## 提供抜粋

■信濃大町の元肥料店を探れ!

 2010年7月、信濃大町駅からトロッコ軌道跡が残る市野屋商店へ向かう途中、寂れた感じの商店街を歩いた。間口が狭く奥行きが深い建物が多いがトロッコがあるような雰囲気は感じはない。しかし!何気なく覗いたガラス扉の中に一筋の軌道が!まずは本来の目的地である市野屋商店まで行って急いで戻った。
 シャッターが降りている店が多い中、ここはシャッターが上がっていたが、商いは既にやめていて現在は普通の民家と化している。扉の所に呼び鈴はなく扉を開けて声を掛けたが、反応がなく時間も無かったので仕方なく写真だけ撮り撤退であった。
 そして5年後の2015年8月に再訪。軌道跡が残っているのを確認し扉を開ける。声を掛けてみたがやはり反応なし。しかし人の気配はある。思い切って更に大きな声で呼びかけてみると反応があった。よし!

## 依頼
上の信濃大町の元肥料店についての文章を、一字一句違えずに全文書き写すこと。

データセット内のレコード:
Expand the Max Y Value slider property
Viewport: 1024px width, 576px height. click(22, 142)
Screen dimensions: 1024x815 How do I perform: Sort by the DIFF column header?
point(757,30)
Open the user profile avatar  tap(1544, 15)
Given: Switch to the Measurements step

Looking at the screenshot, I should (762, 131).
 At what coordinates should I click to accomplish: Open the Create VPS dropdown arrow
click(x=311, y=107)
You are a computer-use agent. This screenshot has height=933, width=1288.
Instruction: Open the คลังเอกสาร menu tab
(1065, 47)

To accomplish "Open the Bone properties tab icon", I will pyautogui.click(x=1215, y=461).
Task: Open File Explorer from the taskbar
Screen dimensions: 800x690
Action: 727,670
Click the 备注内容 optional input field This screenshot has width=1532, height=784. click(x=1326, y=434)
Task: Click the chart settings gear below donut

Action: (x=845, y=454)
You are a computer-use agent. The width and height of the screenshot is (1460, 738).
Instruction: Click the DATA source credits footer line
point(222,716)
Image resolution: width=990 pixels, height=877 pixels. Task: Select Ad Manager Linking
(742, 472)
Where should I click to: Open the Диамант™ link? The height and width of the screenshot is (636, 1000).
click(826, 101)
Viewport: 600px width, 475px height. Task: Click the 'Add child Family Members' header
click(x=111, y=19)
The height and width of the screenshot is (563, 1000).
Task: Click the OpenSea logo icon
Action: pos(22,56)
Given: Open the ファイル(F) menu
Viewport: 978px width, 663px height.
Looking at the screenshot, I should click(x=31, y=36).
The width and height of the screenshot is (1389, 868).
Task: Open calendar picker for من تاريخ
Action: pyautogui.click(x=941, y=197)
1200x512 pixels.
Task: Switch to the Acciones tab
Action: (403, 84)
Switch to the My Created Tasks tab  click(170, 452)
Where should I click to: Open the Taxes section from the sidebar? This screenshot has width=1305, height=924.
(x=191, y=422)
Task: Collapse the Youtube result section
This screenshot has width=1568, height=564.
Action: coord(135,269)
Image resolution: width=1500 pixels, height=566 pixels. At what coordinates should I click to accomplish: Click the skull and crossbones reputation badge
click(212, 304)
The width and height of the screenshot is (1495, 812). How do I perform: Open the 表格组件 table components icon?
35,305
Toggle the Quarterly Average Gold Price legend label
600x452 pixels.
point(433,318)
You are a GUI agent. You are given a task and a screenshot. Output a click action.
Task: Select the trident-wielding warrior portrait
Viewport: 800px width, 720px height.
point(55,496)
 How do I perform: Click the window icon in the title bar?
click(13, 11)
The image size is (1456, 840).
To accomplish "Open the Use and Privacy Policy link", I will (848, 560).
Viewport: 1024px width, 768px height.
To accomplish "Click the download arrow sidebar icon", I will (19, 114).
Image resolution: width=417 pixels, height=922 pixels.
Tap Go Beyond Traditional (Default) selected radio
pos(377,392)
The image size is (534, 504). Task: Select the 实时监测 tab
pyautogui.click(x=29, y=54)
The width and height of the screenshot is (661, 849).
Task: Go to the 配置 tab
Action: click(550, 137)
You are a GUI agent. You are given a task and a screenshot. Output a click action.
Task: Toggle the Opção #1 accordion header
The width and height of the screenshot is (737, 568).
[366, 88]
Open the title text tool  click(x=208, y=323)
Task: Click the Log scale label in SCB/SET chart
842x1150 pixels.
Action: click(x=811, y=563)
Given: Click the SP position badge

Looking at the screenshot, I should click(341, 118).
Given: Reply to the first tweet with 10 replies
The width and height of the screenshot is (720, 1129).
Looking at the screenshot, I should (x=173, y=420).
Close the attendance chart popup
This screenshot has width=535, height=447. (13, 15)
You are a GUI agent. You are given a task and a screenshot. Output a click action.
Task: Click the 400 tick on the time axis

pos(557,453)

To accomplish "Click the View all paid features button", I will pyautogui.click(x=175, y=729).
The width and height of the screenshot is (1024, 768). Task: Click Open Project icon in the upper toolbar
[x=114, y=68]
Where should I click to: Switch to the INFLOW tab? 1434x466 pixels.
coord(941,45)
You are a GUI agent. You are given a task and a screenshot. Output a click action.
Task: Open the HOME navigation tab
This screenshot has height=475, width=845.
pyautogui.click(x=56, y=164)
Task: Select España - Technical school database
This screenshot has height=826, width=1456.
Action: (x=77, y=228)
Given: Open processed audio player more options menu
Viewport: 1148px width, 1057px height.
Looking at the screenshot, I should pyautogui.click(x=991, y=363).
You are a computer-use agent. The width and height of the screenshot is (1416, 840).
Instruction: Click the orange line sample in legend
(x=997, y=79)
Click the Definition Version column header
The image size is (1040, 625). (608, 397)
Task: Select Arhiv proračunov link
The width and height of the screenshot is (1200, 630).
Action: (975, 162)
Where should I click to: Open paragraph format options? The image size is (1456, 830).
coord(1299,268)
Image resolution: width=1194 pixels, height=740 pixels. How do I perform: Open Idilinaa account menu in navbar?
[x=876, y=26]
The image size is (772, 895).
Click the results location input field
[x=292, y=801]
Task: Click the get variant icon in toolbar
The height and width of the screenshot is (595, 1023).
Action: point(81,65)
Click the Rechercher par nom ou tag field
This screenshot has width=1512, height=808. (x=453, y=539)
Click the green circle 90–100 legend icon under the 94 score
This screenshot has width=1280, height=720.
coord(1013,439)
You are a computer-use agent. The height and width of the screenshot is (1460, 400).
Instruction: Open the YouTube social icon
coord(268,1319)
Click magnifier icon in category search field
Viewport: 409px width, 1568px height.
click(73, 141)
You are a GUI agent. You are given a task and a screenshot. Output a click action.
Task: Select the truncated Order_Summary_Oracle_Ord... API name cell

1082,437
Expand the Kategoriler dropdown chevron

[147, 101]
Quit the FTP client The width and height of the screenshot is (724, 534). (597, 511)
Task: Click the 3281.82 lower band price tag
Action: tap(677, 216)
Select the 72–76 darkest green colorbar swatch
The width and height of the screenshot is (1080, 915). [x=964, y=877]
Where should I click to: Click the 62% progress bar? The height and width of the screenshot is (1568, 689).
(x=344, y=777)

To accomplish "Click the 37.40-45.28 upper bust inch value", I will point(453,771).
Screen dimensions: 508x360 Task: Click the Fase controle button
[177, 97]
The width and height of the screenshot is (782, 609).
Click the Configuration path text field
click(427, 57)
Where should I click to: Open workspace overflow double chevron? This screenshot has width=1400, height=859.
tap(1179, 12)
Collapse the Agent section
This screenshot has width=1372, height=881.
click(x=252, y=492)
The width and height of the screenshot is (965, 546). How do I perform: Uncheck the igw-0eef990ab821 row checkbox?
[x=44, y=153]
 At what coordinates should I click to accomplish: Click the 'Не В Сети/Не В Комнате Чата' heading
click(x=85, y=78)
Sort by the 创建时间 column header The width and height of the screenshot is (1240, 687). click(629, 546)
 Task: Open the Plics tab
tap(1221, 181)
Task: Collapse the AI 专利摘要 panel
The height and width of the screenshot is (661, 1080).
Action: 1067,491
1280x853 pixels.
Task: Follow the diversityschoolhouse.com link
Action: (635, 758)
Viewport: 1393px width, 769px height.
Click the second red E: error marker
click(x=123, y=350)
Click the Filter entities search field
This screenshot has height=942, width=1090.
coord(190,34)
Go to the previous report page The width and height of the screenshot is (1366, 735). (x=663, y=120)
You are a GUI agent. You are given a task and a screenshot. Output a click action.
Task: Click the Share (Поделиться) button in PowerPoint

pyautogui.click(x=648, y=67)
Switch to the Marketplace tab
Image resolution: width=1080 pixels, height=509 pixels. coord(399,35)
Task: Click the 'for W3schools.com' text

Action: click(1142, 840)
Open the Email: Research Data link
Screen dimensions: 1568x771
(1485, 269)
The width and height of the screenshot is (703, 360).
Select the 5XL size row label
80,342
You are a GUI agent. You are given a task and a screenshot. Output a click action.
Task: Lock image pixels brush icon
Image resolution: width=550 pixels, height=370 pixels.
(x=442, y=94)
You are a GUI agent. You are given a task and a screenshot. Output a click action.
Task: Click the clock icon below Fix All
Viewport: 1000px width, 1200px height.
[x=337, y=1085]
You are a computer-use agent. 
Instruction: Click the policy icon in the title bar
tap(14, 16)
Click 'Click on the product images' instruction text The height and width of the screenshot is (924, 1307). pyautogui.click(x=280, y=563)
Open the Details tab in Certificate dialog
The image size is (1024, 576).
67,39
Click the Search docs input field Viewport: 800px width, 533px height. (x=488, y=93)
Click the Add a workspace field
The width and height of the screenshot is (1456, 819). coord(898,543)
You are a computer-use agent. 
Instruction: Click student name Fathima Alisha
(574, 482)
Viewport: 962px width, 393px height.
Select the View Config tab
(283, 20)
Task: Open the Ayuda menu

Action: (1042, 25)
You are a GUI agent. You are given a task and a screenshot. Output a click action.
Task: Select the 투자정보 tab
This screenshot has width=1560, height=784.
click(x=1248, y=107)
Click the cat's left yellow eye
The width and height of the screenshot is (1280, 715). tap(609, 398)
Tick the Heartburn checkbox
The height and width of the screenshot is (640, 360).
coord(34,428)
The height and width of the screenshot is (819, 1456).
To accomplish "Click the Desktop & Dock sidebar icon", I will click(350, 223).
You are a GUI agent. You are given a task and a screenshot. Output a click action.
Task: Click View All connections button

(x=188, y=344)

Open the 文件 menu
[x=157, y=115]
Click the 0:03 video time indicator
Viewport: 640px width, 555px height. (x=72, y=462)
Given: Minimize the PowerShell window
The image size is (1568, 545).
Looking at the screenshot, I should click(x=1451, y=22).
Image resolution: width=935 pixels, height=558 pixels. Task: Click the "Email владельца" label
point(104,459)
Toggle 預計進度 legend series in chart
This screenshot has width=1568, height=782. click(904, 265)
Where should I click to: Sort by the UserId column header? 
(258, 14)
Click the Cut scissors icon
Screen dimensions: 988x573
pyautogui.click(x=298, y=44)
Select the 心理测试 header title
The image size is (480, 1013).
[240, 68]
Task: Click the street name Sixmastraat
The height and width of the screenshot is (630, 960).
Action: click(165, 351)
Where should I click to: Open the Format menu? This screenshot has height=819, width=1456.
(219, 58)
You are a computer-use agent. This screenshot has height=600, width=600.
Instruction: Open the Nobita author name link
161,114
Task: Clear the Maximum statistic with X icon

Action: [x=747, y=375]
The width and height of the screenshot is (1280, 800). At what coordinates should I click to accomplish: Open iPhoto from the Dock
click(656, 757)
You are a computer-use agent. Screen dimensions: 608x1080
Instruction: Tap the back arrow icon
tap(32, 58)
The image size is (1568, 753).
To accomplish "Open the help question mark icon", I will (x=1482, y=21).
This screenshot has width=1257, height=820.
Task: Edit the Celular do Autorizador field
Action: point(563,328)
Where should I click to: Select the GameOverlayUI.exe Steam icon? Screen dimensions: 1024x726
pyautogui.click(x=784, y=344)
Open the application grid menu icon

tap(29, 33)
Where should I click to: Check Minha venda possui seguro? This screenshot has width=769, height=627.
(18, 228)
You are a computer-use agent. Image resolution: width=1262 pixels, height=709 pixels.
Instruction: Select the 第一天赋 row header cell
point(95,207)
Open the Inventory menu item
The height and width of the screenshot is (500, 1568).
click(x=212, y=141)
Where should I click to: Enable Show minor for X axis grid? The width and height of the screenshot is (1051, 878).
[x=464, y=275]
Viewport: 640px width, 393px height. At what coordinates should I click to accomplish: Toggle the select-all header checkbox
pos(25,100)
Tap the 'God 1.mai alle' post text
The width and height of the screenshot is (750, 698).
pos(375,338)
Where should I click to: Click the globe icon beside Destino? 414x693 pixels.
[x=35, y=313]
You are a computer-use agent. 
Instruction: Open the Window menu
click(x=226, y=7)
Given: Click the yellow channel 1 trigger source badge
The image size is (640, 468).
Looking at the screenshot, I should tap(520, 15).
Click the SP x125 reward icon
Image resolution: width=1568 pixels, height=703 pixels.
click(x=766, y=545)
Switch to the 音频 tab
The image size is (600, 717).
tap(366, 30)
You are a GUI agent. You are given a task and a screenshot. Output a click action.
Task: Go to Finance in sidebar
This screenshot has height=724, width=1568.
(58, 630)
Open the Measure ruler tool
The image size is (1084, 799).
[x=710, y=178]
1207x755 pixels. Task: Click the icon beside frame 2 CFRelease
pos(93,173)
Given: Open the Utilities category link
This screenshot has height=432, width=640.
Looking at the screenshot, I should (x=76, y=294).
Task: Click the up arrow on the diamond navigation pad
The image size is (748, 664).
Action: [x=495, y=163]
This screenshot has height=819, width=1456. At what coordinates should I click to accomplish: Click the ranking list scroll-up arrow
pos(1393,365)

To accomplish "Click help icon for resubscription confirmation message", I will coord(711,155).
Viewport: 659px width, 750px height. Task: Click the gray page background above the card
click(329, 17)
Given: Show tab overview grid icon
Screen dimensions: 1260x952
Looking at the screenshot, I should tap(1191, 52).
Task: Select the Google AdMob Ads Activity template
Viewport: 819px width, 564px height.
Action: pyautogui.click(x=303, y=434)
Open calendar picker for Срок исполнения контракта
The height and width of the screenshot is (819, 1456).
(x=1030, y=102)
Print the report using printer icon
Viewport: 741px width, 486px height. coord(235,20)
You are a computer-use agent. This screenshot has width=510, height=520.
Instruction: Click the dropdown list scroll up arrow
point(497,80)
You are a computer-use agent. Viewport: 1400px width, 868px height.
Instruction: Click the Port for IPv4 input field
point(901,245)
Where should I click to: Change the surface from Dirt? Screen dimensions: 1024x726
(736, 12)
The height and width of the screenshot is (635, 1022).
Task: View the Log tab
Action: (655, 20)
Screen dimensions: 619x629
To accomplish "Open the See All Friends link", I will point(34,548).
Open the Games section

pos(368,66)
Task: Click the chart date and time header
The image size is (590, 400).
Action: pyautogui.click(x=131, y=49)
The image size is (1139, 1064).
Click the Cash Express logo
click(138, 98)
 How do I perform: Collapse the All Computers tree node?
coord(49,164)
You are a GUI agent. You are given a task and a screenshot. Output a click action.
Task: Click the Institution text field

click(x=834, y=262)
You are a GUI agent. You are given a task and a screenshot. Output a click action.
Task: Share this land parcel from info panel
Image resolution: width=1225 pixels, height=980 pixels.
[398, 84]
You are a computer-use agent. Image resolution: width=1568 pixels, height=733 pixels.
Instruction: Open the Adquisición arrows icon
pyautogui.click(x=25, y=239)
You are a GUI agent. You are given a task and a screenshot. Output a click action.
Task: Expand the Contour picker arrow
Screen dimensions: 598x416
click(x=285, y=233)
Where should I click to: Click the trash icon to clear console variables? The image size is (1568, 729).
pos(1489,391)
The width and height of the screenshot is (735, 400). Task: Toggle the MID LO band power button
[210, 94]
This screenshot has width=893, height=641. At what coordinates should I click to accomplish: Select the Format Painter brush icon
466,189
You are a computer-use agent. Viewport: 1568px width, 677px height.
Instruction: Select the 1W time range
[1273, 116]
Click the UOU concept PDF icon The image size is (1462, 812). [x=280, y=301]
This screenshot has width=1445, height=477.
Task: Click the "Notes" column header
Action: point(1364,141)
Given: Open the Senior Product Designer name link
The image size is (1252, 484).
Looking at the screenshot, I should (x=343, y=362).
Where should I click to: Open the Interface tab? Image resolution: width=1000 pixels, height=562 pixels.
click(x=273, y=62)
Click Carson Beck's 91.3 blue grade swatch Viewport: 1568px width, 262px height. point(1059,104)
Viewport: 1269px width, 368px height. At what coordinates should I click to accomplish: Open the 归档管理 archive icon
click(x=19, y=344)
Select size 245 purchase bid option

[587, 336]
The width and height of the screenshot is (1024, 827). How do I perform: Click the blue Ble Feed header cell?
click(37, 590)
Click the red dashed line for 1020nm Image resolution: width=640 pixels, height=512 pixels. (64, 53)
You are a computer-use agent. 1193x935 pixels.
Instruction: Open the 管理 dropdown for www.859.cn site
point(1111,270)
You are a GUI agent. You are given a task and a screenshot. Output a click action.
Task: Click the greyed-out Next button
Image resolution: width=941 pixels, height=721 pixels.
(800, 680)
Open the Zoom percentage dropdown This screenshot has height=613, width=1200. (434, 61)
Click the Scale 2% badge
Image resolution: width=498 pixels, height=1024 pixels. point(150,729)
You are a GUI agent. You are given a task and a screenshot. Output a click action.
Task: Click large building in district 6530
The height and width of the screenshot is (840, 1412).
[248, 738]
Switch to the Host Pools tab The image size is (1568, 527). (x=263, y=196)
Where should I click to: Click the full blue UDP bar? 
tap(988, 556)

## 回答
■信濃大町の元肥料店を探れ!

 2010年7月、信濃大町駅からトロッコ軌道跡が残る市野屋商店へ向かう途中、寂れた感じの商店街を歩いた。間口が狭く奥行きが深い建物が多いがトロッコがあるような雰囲気は感じはない。しかし!何気なく覗いたガラス扉の中に一筋の軌道が!まずは本来の目的地である市野屋商店まで行って急いで戻った。
 シャッターが降りている店が多い中、ここはシャッターが上がっていたが、商いは既にやめていて現在は普通の民家と化している。扉の所に呼び鈴はなく扉を開けて声を掛けたが、反応がなく時間も無かったので仕方なく写真だけ撮り撤退であった。
 そして5年後の2015年8月に再訪。軌道跡が残っているのを確認し扉を開ける。声を掛けてみたがやはり反応なし。しかし人の気配はある。思い切って更に大きな声で呼びかけてみると反応があった。よし!